It’s beginning to look a lot like Christmas. The tube is packed, the streets are clogged, shopping is a nightmare, and you keep embarrassing yourself, blurting out family secrets at dinners, to people you barely know.
Meanwhile, there are all these fake gifts everywhere: stupid, empty, gift-wrapped boxes designed to lure you in and get your hopes up when you know that all you really deserve is a big ol’ lump of coal.
Empty gift wrapped boxes – isn’t it great how a seemingly harmless Christmas decoration can act so well as an analogy for the human condition, sending you tumbling into the abysmal depths of an existential crisis? Beautiful and shiny on the outside, sturdy-looking, deceptively full of promise even, but dark, bare and empty on the inside. Ah the joys of the holidays.
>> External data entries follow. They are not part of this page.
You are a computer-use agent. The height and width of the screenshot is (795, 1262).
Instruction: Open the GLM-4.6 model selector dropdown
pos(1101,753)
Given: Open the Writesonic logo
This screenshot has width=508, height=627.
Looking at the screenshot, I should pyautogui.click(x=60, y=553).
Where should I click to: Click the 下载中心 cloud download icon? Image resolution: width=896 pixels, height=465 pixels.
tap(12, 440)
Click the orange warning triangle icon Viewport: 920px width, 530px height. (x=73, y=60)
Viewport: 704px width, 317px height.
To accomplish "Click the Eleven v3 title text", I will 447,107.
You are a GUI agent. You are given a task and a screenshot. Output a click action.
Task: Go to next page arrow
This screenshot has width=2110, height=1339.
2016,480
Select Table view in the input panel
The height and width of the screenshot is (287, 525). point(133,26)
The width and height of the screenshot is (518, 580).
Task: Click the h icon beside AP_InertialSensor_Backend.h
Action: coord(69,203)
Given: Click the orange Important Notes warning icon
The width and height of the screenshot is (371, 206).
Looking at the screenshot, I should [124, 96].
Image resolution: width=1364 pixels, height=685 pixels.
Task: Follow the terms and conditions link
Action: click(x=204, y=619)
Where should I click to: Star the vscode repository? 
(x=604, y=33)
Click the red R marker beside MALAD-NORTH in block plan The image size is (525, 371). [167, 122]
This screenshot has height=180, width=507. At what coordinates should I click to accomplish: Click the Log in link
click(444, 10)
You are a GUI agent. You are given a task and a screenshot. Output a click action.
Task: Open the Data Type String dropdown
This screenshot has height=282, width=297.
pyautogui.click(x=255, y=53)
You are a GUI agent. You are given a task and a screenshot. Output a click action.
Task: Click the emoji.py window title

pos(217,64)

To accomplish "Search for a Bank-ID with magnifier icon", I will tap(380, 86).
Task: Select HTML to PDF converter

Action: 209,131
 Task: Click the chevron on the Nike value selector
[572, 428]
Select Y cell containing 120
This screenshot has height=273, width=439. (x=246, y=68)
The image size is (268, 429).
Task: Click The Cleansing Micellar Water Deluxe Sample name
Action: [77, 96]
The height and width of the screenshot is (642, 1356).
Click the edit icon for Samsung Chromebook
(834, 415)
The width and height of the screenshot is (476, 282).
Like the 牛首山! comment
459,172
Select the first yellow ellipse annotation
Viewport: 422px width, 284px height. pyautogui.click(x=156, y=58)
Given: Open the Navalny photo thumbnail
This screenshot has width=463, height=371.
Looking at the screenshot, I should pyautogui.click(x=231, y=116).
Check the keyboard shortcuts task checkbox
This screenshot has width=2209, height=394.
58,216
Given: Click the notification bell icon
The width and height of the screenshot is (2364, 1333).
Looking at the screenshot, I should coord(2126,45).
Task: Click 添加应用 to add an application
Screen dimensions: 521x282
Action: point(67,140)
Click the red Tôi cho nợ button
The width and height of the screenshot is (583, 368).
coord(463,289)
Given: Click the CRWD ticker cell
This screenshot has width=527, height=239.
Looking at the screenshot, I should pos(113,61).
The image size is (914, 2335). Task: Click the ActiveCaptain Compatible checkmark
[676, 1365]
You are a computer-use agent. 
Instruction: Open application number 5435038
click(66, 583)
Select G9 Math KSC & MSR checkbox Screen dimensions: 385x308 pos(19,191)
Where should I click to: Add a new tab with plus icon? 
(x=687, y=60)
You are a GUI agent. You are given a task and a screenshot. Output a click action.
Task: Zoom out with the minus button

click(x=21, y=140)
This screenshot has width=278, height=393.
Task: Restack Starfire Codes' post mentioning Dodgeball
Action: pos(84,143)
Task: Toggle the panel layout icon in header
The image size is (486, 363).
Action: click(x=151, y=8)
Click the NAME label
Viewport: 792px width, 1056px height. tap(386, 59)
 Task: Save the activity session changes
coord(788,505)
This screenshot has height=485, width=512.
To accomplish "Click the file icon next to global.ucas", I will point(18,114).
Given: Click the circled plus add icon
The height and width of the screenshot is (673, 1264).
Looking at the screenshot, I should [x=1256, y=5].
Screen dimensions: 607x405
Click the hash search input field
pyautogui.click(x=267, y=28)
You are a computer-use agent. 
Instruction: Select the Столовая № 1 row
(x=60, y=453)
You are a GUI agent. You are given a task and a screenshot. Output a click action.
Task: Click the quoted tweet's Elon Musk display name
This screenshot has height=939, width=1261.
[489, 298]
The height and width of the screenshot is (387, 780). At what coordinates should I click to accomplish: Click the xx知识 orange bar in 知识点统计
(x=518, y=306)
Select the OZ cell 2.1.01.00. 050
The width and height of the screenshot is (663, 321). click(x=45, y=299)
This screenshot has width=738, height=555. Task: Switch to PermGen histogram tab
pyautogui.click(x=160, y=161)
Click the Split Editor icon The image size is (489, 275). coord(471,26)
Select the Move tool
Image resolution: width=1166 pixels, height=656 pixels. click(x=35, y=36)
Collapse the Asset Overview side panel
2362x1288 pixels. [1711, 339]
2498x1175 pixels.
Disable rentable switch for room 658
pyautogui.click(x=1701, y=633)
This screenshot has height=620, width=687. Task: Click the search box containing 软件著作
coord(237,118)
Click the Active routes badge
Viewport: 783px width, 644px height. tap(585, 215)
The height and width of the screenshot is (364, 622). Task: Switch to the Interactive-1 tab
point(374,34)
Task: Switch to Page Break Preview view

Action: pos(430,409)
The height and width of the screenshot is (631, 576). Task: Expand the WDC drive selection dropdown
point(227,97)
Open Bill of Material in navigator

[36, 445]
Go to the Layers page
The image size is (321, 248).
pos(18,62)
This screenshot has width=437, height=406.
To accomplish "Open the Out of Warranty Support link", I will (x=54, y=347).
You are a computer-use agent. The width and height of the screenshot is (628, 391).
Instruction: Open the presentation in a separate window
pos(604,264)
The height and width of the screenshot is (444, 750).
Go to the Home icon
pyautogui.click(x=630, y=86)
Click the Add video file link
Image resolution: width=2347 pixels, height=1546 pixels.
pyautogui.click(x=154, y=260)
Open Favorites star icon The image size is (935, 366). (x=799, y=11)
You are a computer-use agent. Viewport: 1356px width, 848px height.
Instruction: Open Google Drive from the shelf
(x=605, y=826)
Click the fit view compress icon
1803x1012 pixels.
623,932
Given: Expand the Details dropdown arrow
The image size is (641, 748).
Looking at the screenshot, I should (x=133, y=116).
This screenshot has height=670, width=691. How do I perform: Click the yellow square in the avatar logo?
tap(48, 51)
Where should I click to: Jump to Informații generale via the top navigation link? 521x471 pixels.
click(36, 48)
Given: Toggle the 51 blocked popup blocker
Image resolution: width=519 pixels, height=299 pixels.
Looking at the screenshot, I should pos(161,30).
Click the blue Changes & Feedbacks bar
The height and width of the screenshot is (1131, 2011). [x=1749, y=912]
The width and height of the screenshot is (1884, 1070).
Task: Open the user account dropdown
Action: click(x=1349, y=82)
Speaking of shattered illusions, as you might have picked up on if you read any of the national papers, Imperial released a report that is the equivalent of taking an axe and hacking into all your beautifully gift-wrapped Christmas gifts and spilling out all their contents for everyone to see during a formal dinner at your parents house. During the American Psycho inspired mental breakdown, you hack into some great gifts, like that virtual reality headset you’ve been waiting all year for. You also hack into some expected presents such as socks, underwear and a pair of fuzzy bunny slippers. But then you also hack into all those empty gift-wrapped boxes, shattering the illusion of opulence and excess and embarrassing your family, though everyone already knew that half the gifts under the tree were just for show.
This is our last issue of term, and it’s stupidly thick again to keep you company over the winter break, or at the very least to keep you warm if you live in Evelyn Gardens and your heating fails you again.
Inside this super-spesh edition, you will find the best and worst of 2016. You will laugh and you will cry but predominantly you’ll probably just stare blankly at the pages wondering what is wrong with the paper, your life, and the world in general.
So from everyone here at felix, happy holidays and don’t forget to take a break. You’ve earned it. Unless you’re a fresher, in which case you haven’t earned nothin’ yet.